## Exercise goal
Using the entries that follow, please report how many lines contain the word "computer", with no other words.

Supplied material: Begin

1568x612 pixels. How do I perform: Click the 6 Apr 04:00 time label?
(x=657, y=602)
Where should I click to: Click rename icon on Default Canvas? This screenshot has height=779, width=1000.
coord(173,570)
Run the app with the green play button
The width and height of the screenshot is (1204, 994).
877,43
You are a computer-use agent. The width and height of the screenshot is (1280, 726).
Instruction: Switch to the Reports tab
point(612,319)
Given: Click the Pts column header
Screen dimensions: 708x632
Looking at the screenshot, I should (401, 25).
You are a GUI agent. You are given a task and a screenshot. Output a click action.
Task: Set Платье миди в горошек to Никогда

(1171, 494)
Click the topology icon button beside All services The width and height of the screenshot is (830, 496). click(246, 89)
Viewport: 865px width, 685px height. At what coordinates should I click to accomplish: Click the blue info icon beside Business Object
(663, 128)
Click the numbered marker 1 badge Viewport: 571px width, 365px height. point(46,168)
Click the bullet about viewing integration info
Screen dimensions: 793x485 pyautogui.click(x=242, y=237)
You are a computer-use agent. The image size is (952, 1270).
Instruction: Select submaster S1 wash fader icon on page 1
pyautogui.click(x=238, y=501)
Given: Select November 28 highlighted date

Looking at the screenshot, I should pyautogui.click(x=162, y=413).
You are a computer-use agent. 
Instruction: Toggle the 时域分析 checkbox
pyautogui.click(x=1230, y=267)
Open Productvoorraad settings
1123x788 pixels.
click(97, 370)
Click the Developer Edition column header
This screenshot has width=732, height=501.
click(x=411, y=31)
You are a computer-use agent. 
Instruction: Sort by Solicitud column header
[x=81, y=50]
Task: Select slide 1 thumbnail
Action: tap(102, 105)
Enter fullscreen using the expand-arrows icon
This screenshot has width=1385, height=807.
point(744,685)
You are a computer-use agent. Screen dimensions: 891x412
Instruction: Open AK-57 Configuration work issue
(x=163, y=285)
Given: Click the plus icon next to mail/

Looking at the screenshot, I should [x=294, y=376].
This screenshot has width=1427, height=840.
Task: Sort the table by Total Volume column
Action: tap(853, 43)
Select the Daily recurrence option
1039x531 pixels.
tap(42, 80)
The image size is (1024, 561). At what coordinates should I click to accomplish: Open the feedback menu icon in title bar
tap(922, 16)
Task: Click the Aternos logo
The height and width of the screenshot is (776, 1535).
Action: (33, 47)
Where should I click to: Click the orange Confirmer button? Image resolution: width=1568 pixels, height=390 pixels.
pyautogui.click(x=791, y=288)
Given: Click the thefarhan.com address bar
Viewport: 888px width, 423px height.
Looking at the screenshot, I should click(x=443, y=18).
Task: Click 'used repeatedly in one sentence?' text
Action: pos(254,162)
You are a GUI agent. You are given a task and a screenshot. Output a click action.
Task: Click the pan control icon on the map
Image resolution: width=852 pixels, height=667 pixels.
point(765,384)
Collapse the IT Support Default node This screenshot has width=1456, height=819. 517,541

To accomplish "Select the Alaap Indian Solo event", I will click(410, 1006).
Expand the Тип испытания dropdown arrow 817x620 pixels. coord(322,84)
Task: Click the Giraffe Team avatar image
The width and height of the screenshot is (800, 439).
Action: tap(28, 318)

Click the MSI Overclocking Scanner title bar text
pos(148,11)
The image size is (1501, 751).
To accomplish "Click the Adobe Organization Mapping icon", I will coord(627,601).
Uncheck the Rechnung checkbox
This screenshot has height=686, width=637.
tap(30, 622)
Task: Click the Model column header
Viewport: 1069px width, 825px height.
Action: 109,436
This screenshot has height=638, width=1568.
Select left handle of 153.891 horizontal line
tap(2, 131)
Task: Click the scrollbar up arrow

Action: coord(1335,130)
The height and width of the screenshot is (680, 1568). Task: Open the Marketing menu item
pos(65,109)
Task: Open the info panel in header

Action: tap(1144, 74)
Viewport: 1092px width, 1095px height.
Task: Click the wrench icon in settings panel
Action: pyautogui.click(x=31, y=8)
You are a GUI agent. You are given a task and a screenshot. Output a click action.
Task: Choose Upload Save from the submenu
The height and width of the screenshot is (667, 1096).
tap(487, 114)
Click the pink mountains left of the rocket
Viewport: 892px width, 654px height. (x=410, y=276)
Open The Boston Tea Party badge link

Supplied material: End

## Expected output
5